O livro como receptáculo de enunciados é predestinado ao envelhecimento, a degradação perpétua. A forma livro é como um momento que nos aprisionamos em uma fotografia, uma imagem que se transforma em simulacro, pois um texto acabado é um texto morto. Por isso é inconveniente ficar preso a impressão de qualquer livro como se sua narrativa fosse atemporal e não um produto datado e circunstancial destinado sempre a ser desvalorizado pela infração bibliotecária, bibliográfica, e a critica implacável do devir das épocas. Ao mesmo tempo, o livro é também ameaçado pela tirania do autor que, muitas vezes, o renega parcial ou integralmente enquanto ele se degenera em um outro de si mesmo através de citações e referências.

No breve prefácio que faz a primeira reedição de sua História da Loucura, suprimindo o prefácio original, Foucault bem define o simulacro da identidade de um livro:

“... Um livro é produzido, evento minúsculo, pequeno objeto manejável. A partir dai, é aprisionado num jogo contínuo de repetições; seus duplos, a sua volta e bem longe dele, formigam; cada leitura atribui-lhe, por um momento, um corpo impalpável e único; fragmentos de si próprio circulam como sendo sua totalidade, passando por contê-lo quase todo e nos quais acontece-lhe, finalmente, encontrar abrigo; os comentários desdobram-no, outros discursos no qual enfim ele mesmo deve aparecer, confessar o que se recusou a dizer, libertar-se daquilo que, ruidosamente, fingia ser. A reedição numa outra época, num outro lugar, ainda é um desses duplos: nem um completo engodo, nem uma completa identidade consigo mesmo.”

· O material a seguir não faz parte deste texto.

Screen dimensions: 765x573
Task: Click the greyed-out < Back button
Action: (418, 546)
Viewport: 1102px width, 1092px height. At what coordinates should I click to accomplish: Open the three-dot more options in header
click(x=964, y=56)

Tal fragmento torna-se mais significativo quando consideramos o fato de que o primeiro livro publicado por Foucault, Doença Mental e Personalidade, teve sua reedição proibida pelo próprio autor a partir de 1966. Pode-se aqui apenas especular sobre as razões do fato. Mas certamente, tal recusa se explica em função das obras posteriores do autor, em especial sua História da Loucura e O Nascimento da Clinica que reduziram a nada o evento minúsculo do primeiro livro. Afinal, o que é o momento de um livro dentro do tempo de uma obra?